Le règne de Philippe le Beau s’achève en septembre 1506 avec la mort subite du roi. De peur de voir le pays sombrer dans l’anarchie, le cardinal Cisneros, archevêque de Tolède, invite alors Ferdinand à revenir en Castille. Le Roi Catholique gouverne, au nom de sa fille Jeanne – qui, en droit, est la seule à pouvoir se dire reine de Castille – jusqu’à sa mort, en janvier 1516. C’est au cours de cette période que Ferdinand, profitant d’une nouvelle tension avec la France, met fin à l’indépendance de la Navarre : en 1512, la partie de ce royaume située au sud des Pyrénées est rattachée à la couronne de Castille, tout en conservant ses coutumes, ses institutions et une large autonomie, notamment en matière fiscale.

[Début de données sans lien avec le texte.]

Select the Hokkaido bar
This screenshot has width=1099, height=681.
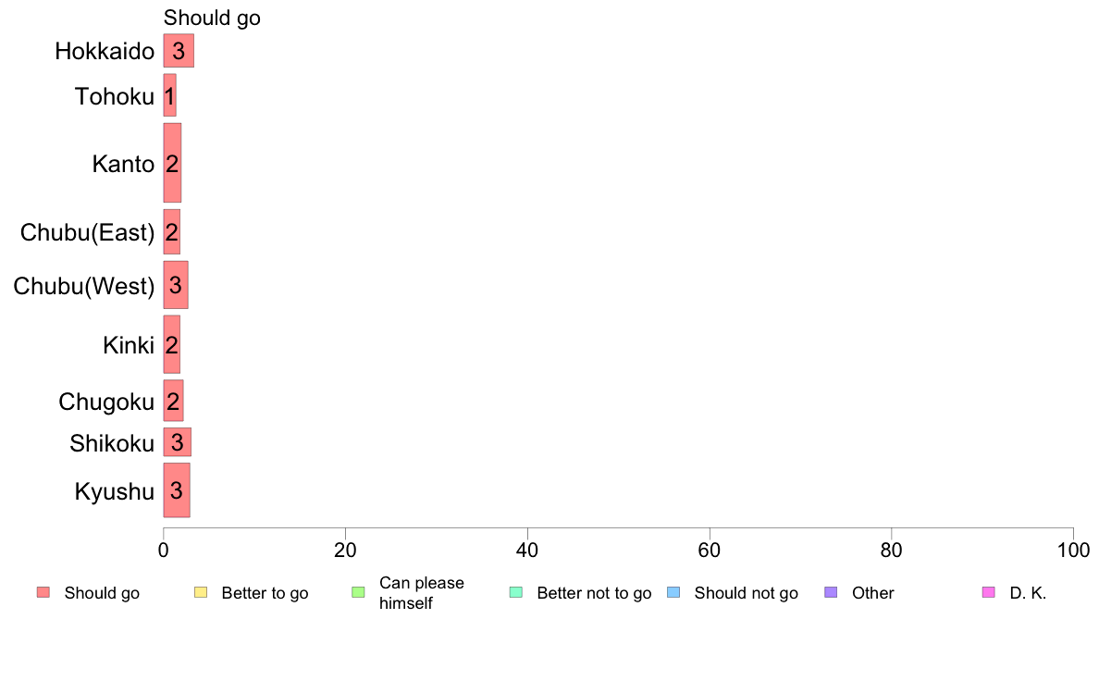coord(179,51)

Charles de Gand, le futur Charles Quint

À la mort de Ferdinand le Catholique, en janvier 1516, son petit-fils, Charles de Gand, aurait dû lui succéder comme régent et non comme roi de Castille, puisque la titulaire du trône restait Jeanne la Folle. Les conseillers flamands du jeune prince l’entendirent autrement et le proclamèrent roi de Castille et d’Aragon. Les Cortès de Castille s’inclinèrent, exigeant seulement que les droits de la reine Jeanne fussent respectés. De fait, Jeanne la Folle restera officiellement reine jusqu’à sa mort, en 1555.

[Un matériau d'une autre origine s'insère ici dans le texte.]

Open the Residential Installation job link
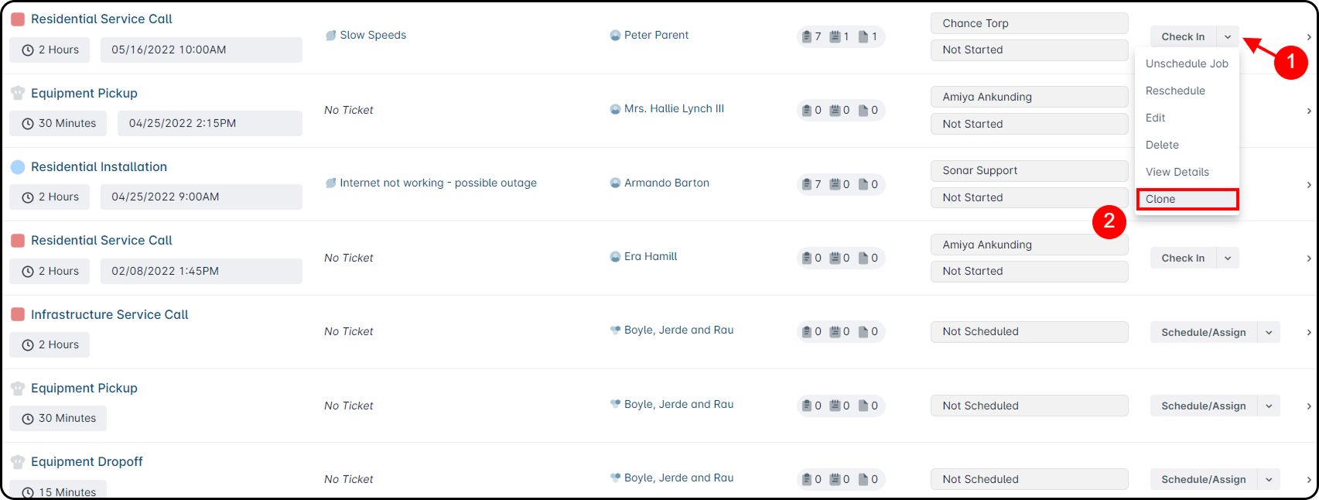Viewport: 1319px width, 500px height. coord(99,167)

Les Rois Catholiques ont créé l’État moderne en Espagne selon des principes qui ne varieront guère avant le XVIIIe siècle. L’effacement de l’aristocratie, des villes et des Cortès laisse les mains libres aux souverains ; une bureaucratie issue des couches moyennes s’installe au pouvoir dans les Conseils et les cours de justice. L’Espagne devient enfin, au début du XVIe siècle, une puissance économique et militaire. Les premiers Habsbourg – Charles Quint et Philippe II – recueilleront ces orientations et exploiteront les possibilités ouvertes par ce grand règne.